И вот мы взбираемся узкой, погрязшей во тьме веков, чугунной лестницей на крышу. Панк топает своими большими грузными ботинками на толстой подошве, гриндерсами, по крыше, как ходят по головам. По черепам на могилах своего прошлого.
Чугунный звук будит задремавших на солнце голубей.
Панк загадочен, как сфинкс. Он получил свою мзду. И теперь ведет меня к потайной дверце.
На крыше я становлюсь выше на голову, как будто в детстве, когда садился на шею папе. И вот из этого далека и высока я и осматриваюсь.
Внизу обшарпанные стены, переплеты окон, трубы, колодезный мрак двора.
Крыши, словно крышка кастрюли. На кухне вечно что-то варилось: белье, борщ. И шел густой пар. Белье пахло затхлостью, борщ салом.
Я варюсь в закатном блеске кастрюлек, которые сушились на колышках забора.

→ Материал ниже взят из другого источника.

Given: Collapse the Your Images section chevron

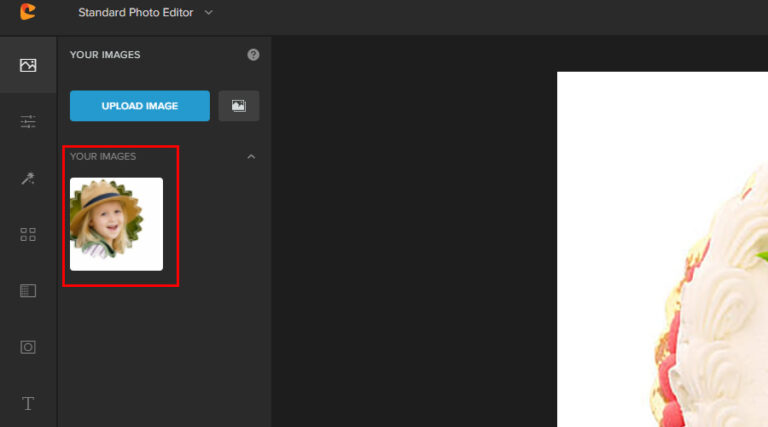Looking at the screenshot, I should [x=251, y=157].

Большой самоварный купол Владимирского собора обрамлен колючей проволокой, как неоперившийся ангел.
Закатное солнце - матовое, слепящие лучи утопают в матовой синеве, словно фотовспышка в темноте.

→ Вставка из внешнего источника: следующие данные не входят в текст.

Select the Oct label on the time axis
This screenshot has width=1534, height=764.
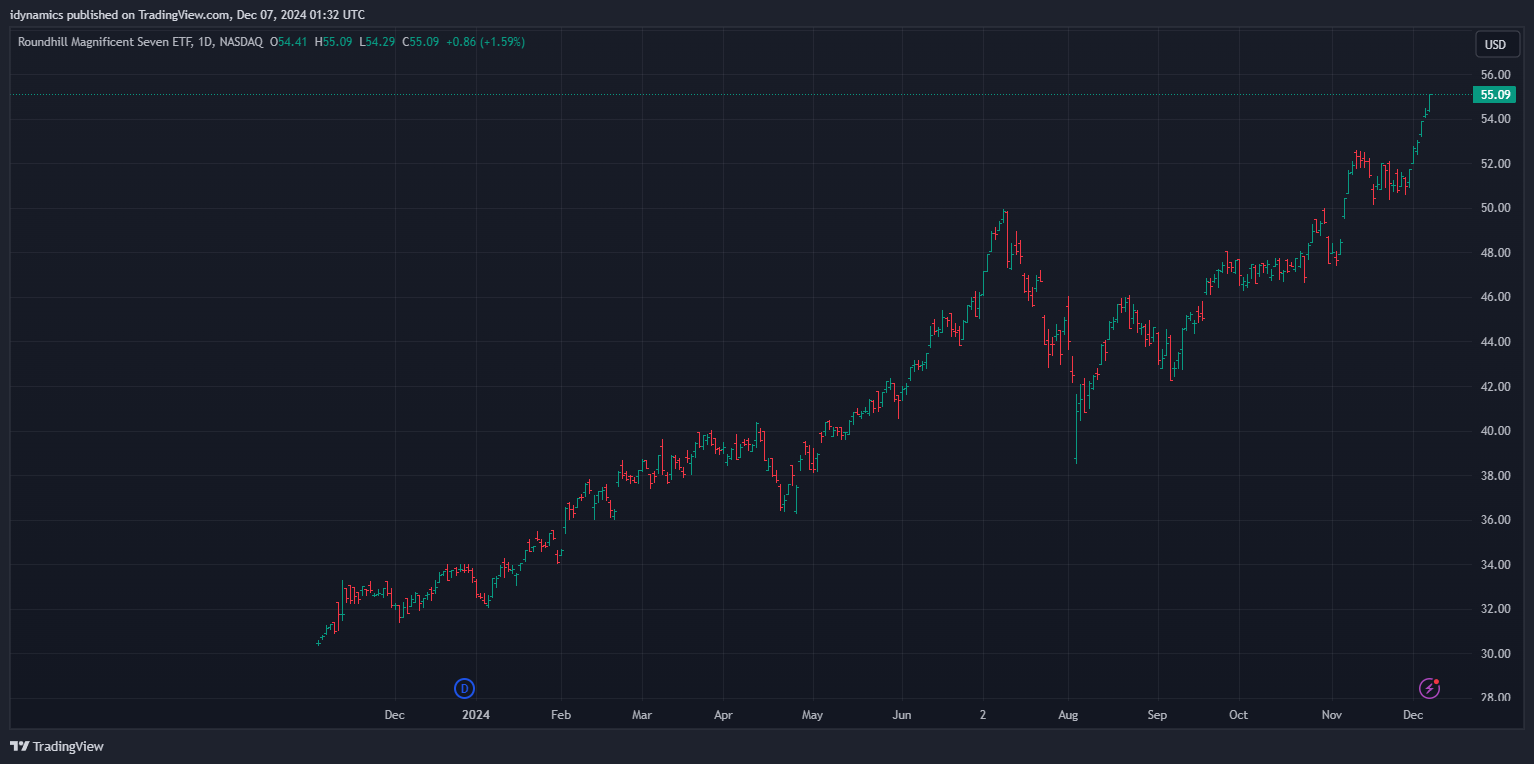pyautogui.click(x=1239, y=715)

Город засвечивает память своими темнеющими силуэтами. Врезается в память. Ножницы вырезают силуэты зданий, профиль.
У прогибающейся под ногами крыши жестяной звук. Звук глухой согласной, не парной, пробивающий толщу 60-х 70-х годов прошлого века эхолотом.
Глухое черно-белое детство крышует настоящее. Я хожу по крышам, словно Хлестаков, заглядывающий в тарелки. Я изголодался по прошлому.
С крыши все видно, в занавешенные тенью окна спускается эхолот памяти.
Я вспоминаю Ленинград, и, упираясь макушкой в небо, поднимаюсь с этажа на этаж, проходя толщу минут, часов.
Все время вверх, ведь Ленинград он, как шарик. А внизу под ногами, под кастрюльной крышей Питер.
Прошлое падает вверх тормашками. Внезапно.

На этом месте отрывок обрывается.